- EXTRACT
>>>>>

It’s not compassion that informs this western need to rid the world of chemical weapons so much as shame, however. It was the west –primarily the US and Germany, that engineered most of the biological and chemical weapons still in use. It must have been obvious to American military minds that inexpensive weapons would be the wave of the future, and therefore a great equalizer for the third world work force. Especially in the 1950s when the CIA was involved in clandestine activities in Central and South America, Southeast Asia and the Middle East on behalf of American business interests there. Insurgencies were business as usual even as they were kept out of the headlines, but the success of the suicide bombing campaigns in French Algeria were not lost on France’s Vietnam-allies, America.

The need to change the script became the primary goal of the propaganda machine: Bullets are ok and long-range missiles are fine, but cheap terror tactics are inhuman. “They’re blowing themselves up! They must be psychos!”

The hardline against chemical weapons only became a central goal at the UN after the American military had doused Vietnam in literally tons of Agent Orange and Napalm. That such tactics did little to discourage insurgents there helped cease their usage. And the push toward nuclear disarmament became possible only after it was clear that the US had achieved marked nuclear superiority over the Soviets.

So what became of all the chemical and biological weapons developed in the pre-CWC era? Destruction activities are monitored and verified by the Organisation for the Prohibition of Chemical Weapons (OPCW), which is an independent organization based in The Hague, Netherlands. Unfortunately, records connected with the amounts and variety of these weaponized materials are incredibly difficult to come by. Most states don’t want to admit the extent of their experimentation for fear of appearing barbaric to the rest of the world.

AIDS is widely believed to have been the product of genetic weapons experimentation. Today the epidemic has claimed over 34 million victims. Small Pox, widely believed to have been wiped out in the late 1970s, was discovered in Chechen bio-terrorism lab records in the 1990s. The core of Saddam Hussein’s biological weapons program is believed to have come from those same Soviet labs. Red Mercury is also rumored to have disseminated into the hands of fundamentalist terror cells and other anonymous high-bidders after the division of the Russian Federation collapsed. The US even initiated a multi-billion dollar buy back program for Soviet nuclear materials to keep them out of the hands of terrorists. A similar program was considered for North Korea back in 2007.

<<<<<

- EXERCISES
a: Output, word for word, the part of the chemical weapons passage that begins at the words "The need to" and stops after the words "over the Soviets.".
b: Pick up the passage on chemical weapons after its last sentence and keep writing it.

[Saved data entries]
>>>>>

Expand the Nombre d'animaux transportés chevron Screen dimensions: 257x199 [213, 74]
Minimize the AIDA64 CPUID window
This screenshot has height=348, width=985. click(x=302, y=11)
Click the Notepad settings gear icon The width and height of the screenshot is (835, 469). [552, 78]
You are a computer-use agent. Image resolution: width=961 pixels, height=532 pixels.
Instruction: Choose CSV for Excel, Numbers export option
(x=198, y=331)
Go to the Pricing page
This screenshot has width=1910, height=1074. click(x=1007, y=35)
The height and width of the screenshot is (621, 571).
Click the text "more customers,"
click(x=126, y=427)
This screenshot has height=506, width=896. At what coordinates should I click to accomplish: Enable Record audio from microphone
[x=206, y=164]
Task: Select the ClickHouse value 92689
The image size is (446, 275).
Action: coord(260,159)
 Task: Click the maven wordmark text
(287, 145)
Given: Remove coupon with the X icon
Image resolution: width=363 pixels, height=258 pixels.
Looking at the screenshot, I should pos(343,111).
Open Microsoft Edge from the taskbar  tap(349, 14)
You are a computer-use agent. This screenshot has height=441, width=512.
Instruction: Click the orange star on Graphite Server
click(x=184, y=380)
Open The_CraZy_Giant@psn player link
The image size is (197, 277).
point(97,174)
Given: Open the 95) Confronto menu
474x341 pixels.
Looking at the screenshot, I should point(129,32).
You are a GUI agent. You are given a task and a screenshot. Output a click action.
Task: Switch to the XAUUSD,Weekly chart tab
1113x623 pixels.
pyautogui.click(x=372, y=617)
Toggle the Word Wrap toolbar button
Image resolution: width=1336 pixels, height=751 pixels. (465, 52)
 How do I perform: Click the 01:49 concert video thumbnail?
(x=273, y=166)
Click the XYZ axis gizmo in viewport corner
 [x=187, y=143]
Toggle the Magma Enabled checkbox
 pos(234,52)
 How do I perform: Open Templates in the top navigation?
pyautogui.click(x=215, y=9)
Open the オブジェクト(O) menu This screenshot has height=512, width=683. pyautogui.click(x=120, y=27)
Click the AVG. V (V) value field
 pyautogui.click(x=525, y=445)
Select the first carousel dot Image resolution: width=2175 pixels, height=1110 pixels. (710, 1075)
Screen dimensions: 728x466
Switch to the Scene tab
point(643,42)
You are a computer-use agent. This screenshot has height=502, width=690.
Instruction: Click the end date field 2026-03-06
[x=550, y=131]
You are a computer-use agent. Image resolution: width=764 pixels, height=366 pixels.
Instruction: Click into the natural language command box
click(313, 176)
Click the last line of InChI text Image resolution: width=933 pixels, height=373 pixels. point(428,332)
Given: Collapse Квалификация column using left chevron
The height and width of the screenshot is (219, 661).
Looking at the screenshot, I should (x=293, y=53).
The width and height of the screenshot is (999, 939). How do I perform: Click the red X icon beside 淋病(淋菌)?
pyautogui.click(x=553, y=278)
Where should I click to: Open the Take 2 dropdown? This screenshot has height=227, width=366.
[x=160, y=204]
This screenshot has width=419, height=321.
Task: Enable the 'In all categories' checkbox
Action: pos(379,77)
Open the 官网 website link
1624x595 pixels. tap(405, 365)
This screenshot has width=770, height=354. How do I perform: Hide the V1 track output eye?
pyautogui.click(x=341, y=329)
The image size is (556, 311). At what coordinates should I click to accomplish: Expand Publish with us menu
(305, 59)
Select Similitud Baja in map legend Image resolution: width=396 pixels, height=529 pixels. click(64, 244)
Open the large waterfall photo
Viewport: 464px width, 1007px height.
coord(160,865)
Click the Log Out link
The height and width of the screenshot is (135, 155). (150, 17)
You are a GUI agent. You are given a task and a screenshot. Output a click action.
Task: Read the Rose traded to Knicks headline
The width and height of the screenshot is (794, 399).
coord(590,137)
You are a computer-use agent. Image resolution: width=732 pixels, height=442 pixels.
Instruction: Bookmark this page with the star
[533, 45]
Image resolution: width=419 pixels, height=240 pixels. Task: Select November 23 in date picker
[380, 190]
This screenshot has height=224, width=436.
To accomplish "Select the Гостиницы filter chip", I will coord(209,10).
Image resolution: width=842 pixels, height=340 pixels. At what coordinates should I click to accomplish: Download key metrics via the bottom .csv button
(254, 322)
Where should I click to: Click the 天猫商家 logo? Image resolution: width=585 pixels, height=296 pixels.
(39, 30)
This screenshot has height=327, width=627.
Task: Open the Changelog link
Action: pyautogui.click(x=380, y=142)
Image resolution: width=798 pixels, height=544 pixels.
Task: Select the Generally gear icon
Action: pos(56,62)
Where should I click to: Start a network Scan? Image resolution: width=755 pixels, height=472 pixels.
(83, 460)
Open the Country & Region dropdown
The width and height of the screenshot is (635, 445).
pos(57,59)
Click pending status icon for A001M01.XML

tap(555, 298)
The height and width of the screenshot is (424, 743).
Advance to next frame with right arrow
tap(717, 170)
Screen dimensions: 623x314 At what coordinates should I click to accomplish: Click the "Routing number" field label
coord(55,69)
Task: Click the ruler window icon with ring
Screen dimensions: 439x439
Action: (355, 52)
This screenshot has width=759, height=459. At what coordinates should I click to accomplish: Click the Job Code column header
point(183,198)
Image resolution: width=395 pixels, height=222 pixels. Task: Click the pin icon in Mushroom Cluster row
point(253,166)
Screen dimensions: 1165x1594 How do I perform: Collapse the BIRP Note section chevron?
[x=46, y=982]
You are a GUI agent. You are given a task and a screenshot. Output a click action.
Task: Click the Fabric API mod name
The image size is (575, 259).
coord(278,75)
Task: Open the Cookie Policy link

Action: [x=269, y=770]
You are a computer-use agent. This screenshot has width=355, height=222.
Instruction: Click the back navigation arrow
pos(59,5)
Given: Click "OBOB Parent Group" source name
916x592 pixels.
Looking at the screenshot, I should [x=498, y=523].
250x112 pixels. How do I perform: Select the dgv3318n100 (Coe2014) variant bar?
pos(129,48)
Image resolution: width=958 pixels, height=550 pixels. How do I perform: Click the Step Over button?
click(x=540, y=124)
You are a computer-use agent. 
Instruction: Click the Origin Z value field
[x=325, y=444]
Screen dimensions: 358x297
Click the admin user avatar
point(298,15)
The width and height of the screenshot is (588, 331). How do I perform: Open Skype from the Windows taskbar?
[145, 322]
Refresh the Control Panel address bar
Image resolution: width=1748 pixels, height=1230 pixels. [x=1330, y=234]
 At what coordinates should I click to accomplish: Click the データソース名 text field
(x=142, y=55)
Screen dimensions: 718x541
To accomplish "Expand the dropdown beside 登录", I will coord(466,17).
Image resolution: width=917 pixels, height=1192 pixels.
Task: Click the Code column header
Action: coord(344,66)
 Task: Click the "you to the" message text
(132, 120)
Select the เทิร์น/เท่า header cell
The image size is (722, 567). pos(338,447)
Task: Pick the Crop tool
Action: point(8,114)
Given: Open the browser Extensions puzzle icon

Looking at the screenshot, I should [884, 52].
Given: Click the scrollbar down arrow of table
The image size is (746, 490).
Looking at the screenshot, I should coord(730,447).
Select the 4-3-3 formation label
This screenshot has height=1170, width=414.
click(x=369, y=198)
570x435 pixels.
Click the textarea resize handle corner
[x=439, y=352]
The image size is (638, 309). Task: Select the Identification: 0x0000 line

<<<<<

- ANSWERS FOR THIS EXERCISE
a:
The need to change the script became the primary goal of the propaganda machine: Bullets are ok and long-range missiles are fine, but cheap terror tactics are inhuman. “They’re blowing themselves up! They must be psychos!”

The hardline against chemical weapons only became a central goal at the UN after the American military had doused Vietnam in literally tons of Agent Orange and Napalm. That such tactics did little to discourage insurgents there helped cease their usage. And the push toward nuclear disarmament became possible only after it was clear that the US had achieved marked nuclear superiority over the Soviets.

b:
In the weeks that followed the initial reports of Agent 15 usage in the Syrian civil war, the White House has backed off its allegation that chemical weapons were used. The pre-Christmas, pre-assistance line has changed post-inauguration, post involvement. "The reporting we have seen from media sources regarding alleged chemical weapons incidents in Syria has not been consistent with what we believe to be true about the Syrian chemical weapons program," National Security Council spokesman Tommy Vietor told Yahoo News. This mere weeks after (now former) Secretary of State Hillary Clinton’s statement that Assad regime's "behavior is reprehensible; their actions against their own people have been tragic," she continued, "But there is no doubt that there's a line between even the horrors that they've already inflicted on the Syrian people and moving to what would be an internationally condemned step of utilizing their chemical weapons."

What is a good enough reason to deploy, when proven false, is seemingly never a good enough reason for recall. 400 US troops and missile batteries are still deployed at the Syria-Turkey border, and Bashar al-Assad remains in power in Syria.

Both Ra’s al-Ghul and Scarecrow remain at large in the pages of Batman.